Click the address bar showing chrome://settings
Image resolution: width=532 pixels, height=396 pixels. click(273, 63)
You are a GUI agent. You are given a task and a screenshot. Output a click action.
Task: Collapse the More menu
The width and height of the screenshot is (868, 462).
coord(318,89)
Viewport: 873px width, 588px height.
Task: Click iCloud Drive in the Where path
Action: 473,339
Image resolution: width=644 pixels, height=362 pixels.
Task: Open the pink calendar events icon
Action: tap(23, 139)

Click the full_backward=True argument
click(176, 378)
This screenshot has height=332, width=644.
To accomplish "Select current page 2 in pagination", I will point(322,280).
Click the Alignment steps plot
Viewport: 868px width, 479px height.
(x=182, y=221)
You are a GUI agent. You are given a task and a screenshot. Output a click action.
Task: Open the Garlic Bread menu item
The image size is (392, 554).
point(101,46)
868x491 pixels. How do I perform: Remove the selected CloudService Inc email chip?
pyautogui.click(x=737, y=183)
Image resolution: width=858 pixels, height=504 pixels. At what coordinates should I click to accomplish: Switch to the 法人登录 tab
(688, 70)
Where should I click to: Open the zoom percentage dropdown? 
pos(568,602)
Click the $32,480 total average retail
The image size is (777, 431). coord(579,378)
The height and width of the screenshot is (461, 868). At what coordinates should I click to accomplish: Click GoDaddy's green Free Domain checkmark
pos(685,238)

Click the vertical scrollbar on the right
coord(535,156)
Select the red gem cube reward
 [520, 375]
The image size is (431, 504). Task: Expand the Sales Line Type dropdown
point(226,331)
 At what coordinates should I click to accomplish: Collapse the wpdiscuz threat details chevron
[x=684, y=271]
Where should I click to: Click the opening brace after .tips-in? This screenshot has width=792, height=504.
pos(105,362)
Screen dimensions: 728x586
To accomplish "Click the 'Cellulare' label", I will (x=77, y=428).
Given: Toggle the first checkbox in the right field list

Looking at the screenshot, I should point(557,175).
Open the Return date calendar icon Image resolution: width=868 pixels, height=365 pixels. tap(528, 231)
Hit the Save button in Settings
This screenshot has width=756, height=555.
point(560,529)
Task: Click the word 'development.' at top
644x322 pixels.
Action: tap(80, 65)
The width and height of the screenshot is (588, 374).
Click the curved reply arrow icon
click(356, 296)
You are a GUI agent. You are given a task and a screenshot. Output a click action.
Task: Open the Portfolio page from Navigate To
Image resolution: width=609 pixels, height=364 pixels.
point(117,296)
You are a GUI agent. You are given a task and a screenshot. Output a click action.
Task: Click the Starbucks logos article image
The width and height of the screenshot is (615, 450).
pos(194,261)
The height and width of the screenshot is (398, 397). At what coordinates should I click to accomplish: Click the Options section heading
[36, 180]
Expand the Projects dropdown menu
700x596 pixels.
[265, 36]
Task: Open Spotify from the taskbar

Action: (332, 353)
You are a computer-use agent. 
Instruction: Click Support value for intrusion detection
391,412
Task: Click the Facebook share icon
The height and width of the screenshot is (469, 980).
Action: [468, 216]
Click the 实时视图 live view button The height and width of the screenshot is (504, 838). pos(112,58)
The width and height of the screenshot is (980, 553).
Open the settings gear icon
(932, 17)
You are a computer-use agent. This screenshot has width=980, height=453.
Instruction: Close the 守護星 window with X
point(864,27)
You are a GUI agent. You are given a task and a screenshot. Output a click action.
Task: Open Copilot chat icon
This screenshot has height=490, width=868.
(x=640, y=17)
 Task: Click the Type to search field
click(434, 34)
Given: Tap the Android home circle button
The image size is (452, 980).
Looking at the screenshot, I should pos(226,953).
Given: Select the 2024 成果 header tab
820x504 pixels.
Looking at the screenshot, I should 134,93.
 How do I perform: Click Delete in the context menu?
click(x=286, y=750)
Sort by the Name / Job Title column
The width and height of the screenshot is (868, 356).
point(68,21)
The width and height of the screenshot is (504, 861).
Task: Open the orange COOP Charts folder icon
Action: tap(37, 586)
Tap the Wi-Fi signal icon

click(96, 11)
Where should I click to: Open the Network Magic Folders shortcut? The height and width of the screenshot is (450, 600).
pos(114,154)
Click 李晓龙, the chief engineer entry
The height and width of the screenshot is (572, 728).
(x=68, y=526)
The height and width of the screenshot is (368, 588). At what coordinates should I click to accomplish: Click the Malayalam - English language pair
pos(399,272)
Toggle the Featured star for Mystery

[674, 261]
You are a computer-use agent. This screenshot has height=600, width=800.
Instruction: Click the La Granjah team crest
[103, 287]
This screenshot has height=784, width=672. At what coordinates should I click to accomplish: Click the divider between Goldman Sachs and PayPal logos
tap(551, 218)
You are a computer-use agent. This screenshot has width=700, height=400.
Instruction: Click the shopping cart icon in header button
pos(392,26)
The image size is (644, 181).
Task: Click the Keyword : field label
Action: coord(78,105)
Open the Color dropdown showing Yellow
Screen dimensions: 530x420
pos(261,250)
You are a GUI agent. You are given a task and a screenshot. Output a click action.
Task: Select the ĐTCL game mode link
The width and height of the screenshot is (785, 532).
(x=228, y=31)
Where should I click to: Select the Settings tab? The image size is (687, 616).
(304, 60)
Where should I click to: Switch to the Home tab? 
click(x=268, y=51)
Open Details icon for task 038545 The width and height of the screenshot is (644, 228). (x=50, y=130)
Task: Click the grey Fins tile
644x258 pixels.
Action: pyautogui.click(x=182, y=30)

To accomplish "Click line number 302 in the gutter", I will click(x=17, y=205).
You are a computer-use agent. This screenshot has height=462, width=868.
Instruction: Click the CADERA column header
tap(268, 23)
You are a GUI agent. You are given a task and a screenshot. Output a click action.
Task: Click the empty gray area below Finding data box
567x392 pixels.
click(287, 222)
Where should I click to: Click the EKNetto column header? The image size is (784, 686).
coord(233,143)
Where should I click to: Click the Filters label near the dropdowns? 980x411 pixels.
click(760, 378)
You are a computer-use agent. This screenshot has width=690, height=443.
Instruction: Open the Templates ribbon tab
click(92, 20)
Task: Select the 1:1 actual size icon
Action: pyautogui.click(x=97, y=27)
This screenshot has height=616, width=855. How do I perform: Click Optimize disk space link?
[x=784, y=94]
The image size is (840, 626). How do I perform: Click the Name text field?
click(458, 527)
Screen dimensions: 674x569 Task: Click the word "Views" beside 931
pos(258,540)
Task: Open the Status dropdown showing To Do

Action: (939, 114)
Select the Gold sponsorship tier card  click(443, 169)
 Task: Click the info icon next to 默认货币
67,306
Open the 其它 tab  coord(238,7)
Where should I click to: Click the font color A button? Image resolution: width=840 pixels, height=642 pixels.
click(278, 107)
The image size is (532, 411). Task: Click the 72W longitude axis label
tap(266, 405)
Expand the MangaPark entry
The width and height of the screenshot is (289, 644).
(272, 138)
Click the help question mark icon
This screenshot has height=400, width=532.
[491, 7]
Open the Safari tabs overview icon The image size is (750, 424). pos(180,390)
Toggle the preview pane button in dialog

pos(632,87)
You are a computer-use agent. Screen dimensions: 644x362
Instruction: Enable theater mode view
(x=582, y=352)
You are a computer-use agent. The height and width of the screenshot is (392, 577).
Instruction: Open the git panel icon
+ + + +
Repeat the material above verbatim.

*RESULT OF THE TASK*
Click the address bar showing chrome://settings
Image resolution: width=532 pixels, height=396 pixels. click(273, 63)
You are a GUI agent. You are given a task and a screenshot. Output a click action.
Task: Collapse the More menu
The width and height of the screenshot is (868, 462).
coord(318,89)
Viewport: 873px width, 588px height.
Task: Click iCloud Drive in the Where path
Action: 473,339
Image resolution: width=644 pixels, height=362 pixels.
Task: Open the pink calendar events icon
Action: tap(23, 139)

Click the full_backward=True argument
click(176, 378)
This screenshot has height=332, width=644.
To accomplish "Select current page 2 in pagination", I will point(322,280).
Click the Alignment steps plot
Viewport: 868px width, 479px height.
(x=182, y=221)
You are a GUI agent. You are given a task and a screenshot. Output a click action.
Task: Open the Garlic Bread menu item
The image size is (392, 554).
point(101,46)
868x491 pixels. How do I perform: Remove the selected CloudService Inc email chip?
pyautogui.click(x=737, y=183)
Image resolution: width=858 pixels, height=504 pixels. At what coordinates should I click to accomplish: Switch to the 法人登录 tab
(688, 70)
Where should I click to: Open the zoom percentage dropdown? 
pos(568,602)
Click the $32,480 total average retail
The image size is (777, 431). coord(579,378)
The height and width of the screenshot is (461, 868). At what coordinates should I click to accomplish: Click GoDaddy's green Free Domain checkmark
pos(685,238)

Click the vertical scrollbar on the right
coord(535,156)
Select the red gem cube reward
 [520, 375]
The image size is (431, 504). Task: Expand the Sales Line Type dropdown
point(226,331)
 At what coordinates should I click to accomplish: Collapse the wpdiscuz threat details chevron
[x=684, y=271]
Where should I click to: Click the opening brace after .tips-in? This screenshot has width=792, height=504.
pos(105,362)
Screen dimensions: 728x586
To accomplish "Click the 'Cellulare' label", I will (x=77, y=428).
Given: Toggle the first checkbox in the right field list

Looking at the screenshot, I should point(557,175).
Open the Return date calendar icon Image resolution: width=868 pixels, height=365 pixels. tap(528, 231)
Hit the Save button in Settings
This screenshot has width=756, height=555.
point(560,529)
Task: Click the word 'development.' at top
644x322 pixels.
Action: tap(80, 65)
The width and height of the screenshot is (588, 374).
Click the curved reply arrow icon
click(356, 296)
You are a GUI agent. You are given a task and a screenshot. Output a click action.
Task: Open the Portfolio page from Navigate To
Image resolution: width=609 pixels, height=364 pixels.
point(117,296)
You are a GUI agent. You are given a task and a screenshot. Output a click action.
Task: Click the Starbucks logos article image
The width and height of the screenshot is (615, 450).
pos(194,261)
The height and width of the screenshot is (398, 397). At what coordinates should I click to accomplish: Click the Options section heading
[36, 180]
Expand the Projects dropdown menu
700x596 pixels.
[265, 36]
Task: Open Spotify from the taskbar

Action: (332, 353)
You are a computer-use agent. 
Instruction: Click Support value for intrusion detection
391,412
Task: Click the Facebook share icon
The height and width of the screenshot is (469, 980).
Action: [468, 216]
Click the 实时视图 live view button The height and width of the screenshot is (504, 838). pos(112,58)
The width and height of the screenshot is (980, 553).
Open the settings gear icon
(932, 17)
You are a computer-use agent. This screenshot has width=980, height=453.
Instruction: Close the 守護星 window with X
point(864,27)
You are a GUI agent. You are given a task and a screenshot. Output a click action.
Task: Open Copilot chat icon
This screenshot has height=490, width=868.
(x=640, y=17)
 Task: Click the Type to search field
click(434, 34)
Given: Tap the Android home circle button
The image size is (452, 980).
Looking at the screenshot, I should pos(226,953).
Given: Select the 2024 成果 header tab
820x504 pixels.
Looking at the screenshot, I should 134,93.
 How do I perform: Click Delete in the context menu?
click(x=286, y=750)
Sort by the Name / Job Title column
The width and height of the screenshot is (868, 356).
point(68,21)
The width and height of the screenshot is (504, 861).
Task: Open the orange COOP Charts folder icon
Action: tap(37, 586)
Tap the Wi-Fi signal icon

click(96, 11)
Where should I click to: Open the Network Magic Folders shortcut? The height and width of the screenshot is (450, 600).
pos(114,154)
Click 李晓龙, the chief engineer entry
The height and width of the screenshot is (572, 728).
(x=68, y=526)
The height and width of the screenshot is (368, 588). At what coordinates should I click to accomplish: Click the Malayalam - English language pair
pos(399,272)
Toggle the Featured star for Mystery

[674, 261]
You are a computer-use agent. This screenshot has height=600, width=800.
Instruction: Click the La Granjah team crest
[103, 287]
This screenshot has height=784, width=672. At what coordinates should I click to accomplish: Click the divider between Goldman Sachs and PayPal logos
tap(551, 218)
You are a computer-use agent. This screenshot has width=700, height=400.
Instruction: Click the shopping cart icon in header button
pos(392,26)
The image size is (644, 181).
Task: Click the Keyword : field label
Action: coord(78,105)
Open the Color dropdown showing Yellow
Screen dimensions: 530x420
pos(261,250)
You are a GUI agent. You are given a task and a screenshot. Output a click action.
Task: Select the ĐTCL game mode link
The width and height of the screenshot is (785, 532).
(x=228, y=31)
Where should I click to: Select the Settings tab? The image size is (687, 616).
(304, 60)
Where should I click to: Switch to the Home tab? 
click(x=268, y=51)
Open Details icon for task 038545 The width and height of the screenshot is (644, 228). (x=50, y=130)
Task: Click the grey Fins tile
644x258 pixels.
Action: pyautogui.click(x=182, y=30)

To accomplish "Click line number 302 in the gutter", I will click(x=17, y=205).
You are a computer-use agent. This screenshot has height=462, width=868.
Instruction: Click the CADERA column header
tap(268, 23)
You are a GUI agent. You are given a task and a screenshot. Output a click action.
Task: Click the empty gray area below Finding data box
567x392 pixels.
click(287, 222)
Where should I click to: Click the EKNetto column header? The image size is (784, 686).
coord(233,143)
Where should I click to: Click the Filters label near the dropdowns? 980x411 pixels.
click(760, 378)
You are a computer-use agent. This screenshot has width=690, height=443.
Instruction: Open the Templates ribbon tab
click(92, 20)
Task: Select the 1:1 actual size icon
Action: pyautogui.click(x=97, y=27)
This screenshot has height=616, width=855. How do I perform: Click Optimize disk space link?
[x=784, y=94]
The image size is (840, 626). How do I perform: Click the Name text field?
click(458, 527)
Screen dimensions: 674x569 Task: Click the word "Views" beside 931
pos(258,540)
Task: Open the Status dropdown showing To Do

Action: (939, 114)
Select the Gold sponsorship tier card  click(443, 169)
 Task: Click the info icon next to 默认货币
67,306
Open the 其它 tab  coord(238,7)
Where should I click to: Click the font color A button? Image resolution: width=840 pixels, height=642 pixels.
click(278, 107)
The image size is (532, 411). Task: Click the 72W longitude axis label
tap(266, 405)
Expand the MangaPark entry
The width and height of the screenshot is (289, 644).
(272, 138)
Click the help question mark icon
This screenshot has height=400, width=532.
[491, 7]
Open the Safari tabs overview icon The image size is (750, 424). pos(180,390)
Toggle the preview pane button in dialog

pos(632,87)
You are a computer-use agent. Screen dimensions: 644x362
Instruction: Enable theater mode view
(x=582, y=352)
You are a computer-use agent. The height and width of the screenshot is (392, 577).
Instruction: Open the git panel icon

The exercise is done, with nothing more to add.